Top of Records for this task

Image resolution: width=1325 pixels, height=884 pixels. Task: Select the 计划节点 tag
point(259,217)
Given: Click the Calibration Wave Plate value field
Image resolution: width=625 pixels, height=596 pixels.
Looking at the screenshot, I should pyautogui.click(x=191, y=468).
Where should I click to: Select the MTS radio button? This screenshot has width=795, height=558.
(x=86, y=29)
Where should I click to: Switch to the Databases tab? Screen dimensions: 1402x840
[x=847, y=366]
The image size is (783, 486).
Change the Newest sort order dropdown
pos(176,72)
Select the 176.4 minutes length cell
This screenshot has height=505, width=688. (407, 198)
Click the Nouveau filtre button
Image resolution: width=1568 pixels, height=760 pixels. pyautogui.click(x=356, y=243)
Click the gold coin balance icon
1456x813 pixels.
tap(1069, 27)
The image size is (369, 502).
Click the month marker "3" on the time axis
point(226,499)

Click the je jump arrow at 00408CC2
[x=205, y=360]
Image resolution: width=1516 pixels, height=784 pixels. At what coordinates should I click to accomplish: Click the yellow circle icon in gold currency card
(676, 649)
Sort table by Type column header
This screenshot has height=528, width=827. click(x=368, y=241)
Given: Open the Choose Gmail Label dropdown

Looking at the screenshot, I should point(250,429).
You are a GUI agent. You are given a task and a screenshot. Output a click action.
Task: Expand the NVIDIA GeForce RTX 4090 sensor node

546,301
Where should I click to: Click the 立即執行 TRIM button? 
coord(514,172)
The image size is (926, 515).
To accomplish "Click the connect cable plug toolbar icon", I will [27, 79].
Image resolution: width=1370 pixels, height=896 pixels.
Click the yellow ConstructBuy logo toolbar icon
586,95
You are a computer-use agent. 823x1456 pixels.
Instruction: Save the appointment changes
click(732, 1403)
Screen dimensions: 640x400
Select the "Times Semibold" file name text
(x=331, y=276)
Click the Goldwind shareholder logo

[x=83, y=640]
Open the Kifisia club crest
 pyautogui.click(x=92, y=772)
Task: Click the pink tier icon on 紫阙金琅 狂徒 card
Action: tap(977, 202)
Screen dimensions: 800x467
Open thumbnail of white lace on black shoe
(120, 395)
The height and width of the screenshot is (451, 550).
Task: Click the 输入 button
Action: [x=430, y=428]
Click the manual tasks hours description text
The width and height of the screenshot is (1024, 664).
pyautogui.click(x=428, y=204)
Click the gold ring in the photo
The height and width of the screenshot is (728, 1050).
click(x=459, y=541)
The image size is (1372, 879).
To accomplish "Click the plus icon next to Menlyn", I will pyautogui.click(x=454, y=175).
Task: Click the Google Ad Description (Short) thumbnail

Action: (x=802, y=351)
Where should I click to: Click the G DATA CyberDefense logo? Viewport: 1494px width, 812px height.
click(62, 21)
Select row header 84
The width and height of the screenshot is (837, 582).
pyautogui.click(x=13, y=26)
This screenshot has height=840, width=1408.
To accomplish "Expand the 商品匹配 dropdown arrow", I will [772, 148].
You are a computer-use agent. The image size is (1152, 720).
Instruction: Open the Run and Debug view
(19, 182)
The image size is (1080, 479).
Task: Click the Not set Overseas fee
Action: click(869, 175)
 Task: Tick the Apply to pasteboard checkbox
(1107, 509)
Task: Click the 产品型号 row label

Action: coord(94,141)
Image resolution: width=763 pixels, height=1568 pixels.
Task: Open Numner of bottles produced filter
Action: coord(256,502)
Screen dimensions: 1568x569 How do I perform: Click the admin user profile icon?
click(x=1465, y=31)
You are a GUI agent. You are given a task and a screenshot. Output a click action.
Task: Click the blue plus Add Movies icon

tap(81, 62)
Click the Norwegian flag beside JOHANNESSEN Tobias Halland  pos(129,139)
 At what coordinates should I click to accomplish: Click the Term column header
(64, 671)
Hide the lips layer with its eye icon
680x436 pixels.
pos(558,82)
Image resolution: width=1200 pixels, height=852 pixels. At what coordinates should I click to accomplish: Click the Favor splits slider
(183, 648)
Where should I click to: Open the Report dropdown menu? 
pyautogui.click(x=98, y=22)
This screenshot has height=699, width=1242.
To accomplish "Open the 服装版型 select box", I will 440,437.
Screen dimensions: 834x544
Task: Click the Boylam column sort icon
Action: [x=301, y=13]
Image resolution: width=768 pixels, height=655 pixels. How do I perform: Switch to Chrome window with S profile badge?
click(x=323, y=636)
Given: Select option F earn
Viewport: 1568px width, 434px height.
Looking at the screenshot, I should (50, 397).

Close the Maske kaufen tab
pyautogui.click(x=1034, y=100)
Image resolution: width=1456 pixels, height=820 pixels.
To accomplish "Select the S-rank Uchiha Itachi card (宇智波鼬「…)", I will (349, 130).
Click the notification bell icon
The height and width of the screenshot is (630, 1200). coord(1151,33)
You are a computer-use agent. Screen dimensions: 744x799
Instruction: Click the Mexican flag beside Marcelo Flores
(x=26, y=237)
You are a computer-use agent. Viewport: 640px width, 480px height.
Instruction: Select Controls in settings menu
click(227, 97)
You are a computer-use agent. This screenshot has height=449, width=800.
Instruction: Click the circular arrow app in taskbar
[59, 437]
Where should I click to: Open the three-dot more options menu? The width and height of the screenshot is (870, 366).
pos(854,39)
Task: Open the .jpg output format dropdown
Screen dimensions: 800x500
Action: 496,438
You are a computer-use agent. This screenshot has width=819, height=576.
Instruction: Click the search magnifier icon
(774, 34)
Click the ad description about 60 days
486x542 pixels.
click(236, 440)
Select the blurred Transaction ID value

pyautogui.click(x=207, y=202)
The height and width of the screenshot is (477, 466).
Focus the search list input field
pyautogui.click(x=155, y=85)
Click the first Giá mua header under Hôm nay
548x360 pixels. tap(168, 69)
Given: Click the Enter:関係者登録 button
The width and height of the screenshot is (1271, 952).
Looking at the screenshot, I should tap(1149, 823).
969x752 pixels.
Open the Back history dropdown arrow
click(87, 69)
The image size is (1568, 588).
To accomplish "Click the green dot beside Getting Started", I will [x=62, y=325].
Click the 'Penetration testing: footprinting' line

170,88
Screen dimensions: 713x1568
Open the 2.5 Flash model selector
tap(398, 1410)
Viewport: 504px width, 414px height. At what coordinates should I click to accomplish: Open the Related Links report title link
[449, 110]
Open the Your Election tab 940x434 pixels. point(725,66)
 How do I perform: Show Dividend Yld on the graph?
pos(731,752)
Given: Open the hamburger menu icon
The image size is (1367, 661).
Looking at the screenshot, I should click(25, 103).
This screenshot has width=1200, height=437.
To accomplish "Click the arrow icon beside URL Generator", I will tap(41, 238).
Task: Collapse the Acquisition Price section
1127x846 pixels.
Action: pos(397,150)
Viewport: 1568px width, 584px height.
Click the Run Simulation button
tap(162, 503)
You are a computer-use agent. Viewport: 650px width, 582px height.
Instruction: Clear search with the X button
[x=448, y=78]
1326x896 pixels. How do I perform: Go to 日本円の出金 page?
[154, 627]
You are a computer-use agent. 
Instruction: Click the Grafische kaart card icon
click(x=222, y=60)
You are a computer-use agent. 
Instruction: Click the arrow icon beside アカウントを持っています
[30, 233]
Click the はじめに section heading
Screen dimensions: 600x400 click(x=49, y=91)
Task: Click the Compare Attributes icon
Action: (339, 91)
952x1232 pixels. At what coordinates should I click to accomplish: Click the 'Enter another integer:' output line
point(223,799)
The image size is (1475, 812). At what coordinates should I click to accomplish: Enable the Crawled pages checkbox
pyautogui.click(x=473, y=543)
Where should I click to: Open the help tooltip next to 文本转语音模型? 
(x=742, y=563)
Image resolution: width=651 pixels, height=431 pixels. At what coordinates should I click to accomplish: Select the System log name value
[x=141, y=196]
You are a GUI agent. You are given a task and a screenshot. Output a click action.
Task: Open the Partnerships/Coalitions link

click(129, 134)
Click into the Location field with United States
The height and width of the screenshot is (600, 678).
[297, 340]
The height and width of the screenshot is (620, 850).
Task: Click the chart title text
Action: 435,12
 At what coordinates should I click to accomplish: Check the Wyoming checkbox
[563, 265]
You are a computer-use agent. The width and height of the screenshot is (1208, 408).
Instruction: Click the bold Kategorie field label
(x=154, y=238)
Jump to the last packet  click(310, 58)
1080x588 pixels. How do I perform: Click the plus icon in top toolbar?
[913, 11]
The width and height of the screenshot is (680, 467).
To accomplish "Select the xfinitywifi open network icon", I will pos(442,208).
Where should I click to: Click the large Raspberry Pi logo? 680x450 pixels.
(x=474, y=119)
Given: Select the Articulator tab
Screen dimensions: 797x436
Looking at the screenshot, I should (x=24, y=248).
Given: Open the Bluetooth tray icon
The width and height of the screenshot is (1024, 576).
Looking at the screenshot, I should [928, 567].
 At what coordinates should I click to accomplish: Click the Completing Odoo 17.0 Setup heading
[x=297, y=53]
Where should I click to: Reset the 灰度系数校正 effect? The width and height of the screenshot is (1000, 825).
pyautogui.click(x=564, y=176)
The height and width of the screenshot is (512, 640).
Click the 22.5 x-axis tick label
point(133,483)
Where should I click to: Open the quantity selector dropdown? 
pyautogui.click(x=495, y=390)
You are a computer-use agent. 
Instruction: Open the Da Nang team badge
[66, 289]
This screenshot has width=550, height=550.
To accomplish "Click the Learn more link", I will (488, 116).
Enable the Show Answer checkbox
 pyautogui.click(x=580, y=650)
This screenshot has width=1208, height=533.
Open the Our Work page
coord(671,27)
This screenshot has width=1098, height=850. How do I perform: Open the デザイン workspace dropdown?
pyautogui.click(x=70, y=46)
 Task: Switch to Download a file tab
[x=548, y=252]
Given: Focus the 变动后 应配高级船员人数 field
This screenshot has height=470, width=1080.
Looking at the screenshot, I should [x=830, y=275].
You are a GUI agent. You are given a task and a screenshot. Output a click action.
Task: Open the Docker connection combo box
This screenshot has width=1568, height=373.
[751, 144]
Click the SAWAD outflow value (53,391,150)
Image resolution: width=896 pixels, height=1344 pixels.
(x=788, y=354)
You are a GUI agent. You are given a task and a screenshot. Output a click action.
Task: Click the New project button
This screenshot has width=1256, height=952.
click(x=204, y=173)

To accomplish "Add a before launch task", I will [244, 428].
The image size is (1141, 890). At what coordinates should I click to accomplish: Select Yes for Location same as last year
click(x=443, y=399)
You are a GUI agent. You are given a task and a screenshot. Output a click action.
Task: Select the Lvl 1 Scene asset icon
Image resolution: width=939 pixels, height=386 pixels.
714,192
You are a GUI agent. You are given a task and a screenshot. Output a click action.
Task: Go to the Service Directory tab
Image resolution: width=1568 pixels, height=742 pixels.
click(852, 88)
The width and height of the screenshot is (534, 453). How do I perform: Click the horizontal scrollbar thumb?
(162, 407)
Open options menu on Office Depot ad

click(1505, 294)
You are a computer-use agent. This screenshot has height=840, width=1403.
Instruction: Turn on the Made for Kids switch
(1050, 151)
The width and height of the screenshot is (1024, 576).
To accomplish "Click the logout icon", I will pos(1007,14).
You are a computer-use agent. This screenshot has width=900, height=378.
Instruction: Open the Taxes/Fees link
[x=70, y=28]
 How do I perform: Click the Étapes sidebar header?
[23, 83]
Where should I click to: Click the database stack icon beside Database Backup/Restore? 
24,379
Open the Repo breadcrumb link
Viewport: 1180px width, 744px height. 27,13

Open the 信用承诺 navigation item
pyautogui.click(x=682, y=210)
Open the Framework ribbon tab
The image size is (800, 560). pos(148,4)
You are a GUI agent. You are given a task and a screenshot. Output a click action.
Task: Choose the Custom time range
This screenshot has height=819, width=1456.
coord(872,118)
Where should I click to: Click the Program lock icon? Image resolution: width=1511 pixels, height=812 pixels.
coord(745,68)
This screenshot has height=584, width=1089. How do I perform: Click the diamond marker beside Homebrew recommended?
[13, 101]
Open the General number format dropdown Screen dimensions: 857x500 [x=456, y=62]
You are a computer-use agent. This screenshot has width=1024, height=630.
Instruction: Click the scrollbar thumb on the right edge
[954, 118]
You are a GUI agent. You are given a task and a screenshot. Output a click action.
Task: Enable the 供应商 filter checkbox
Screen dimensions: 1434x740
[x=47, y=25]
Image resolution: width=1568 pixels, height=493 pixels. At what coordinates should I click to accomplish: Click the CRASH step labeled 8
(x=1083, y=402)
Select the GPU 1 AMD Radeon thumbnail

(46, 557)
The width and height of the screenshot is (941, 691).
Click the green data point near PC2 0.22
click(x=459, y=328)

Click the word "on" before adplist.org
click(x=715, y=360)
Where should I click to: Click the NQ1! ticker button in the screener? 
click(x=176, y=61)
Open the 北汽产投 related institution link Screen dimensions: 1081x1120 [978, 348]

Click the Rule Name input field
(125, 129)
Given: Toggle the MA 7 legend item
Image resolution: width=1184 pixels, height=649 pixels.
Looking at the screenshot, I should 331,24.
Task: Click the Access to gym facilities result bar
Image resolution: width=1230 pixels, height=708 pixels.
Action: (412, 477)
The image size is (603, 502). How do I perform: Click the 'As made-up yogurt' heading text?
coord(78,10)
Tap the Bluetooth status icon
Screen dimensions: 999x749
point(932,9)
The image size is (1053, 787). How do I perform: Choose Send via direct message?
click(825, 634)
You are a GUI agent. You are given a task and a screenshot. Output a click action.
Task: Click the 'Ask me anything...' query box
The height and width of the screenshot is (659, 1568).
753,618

Bottom of Records for this task

* Problem to solve
Taking the entries above, print exactly the lines starting at the line with "Click the notification bell icon" and ending at the line with "Given: Open the hamburger menu icon", both included.

* Reply
Click the notification bell icon
The height and width of the screenshot is (630, 1200). coord(1151,33)
You are a computer-use agent. Screen dimensions: 744x799
Instruction: Click the Mexican flag beside Marcelo Flores
(x=26, y=237)
You are a computer-use agent. Viewport: 640px width, 480px height.
Instruction: Select Controls in settings menu
click(227, 97)
You are a computer-use agent. This screenshot has height=449, width=800.
Instruction: Click the circular arrow app in taskbar
[59, 437]
Where should I click to: Open the three-dot more options menu? The width and height of the screenshot is (870, 366).
pos(854,39)
Task: Open the .jpg output format dropdown
Screen dimensions: 800x500
Action: 496,438
You are a computer-use agent. This screenshot has width=819, height=576.
Instruction: Click the search magnifier icon
(774, 34)
Click the ad description about 60 days
486x542 pixels.
click(236, 440)
Select the blurred Transaction ID value

pyautogui.click(x=207, y=202)
The height and width of the screenshot is (477, 466).
Focus the search list input field
pyautogui.click(x=155, y=85)
Click the first Giá mua header under Hôm nay
548x360 pixels. tap(168, 69)
Given: Click the Enter:関係者登録 button
The width and height of the screenshot is (1271, 952).
Looking at the screenshot, I should tap(1149, 823).
969x752 pixels.
Open the Back history dropdown arrow
click(87, 69)
The image size is (1568, 588).
To accomplish "Click the green dot beside Getting Started", I will [x=62, y=325].
Click the 'Penetration testing: footprinting' line

170,88
Screen dimensions: 713x1568
Open the 2.5 Flash model selector
tap(398, 1410)
Viewport: 504px width, 414px height. At what coordinates should I click to accomplish: Open the Related Links report title link
[449, 110]
Open the Your Election tab 940x434 pixels. point(725,66)
 How do I perform: Show Dividend Yld on the graph?
pos(731,752)
Given: Open the hamburger menu icon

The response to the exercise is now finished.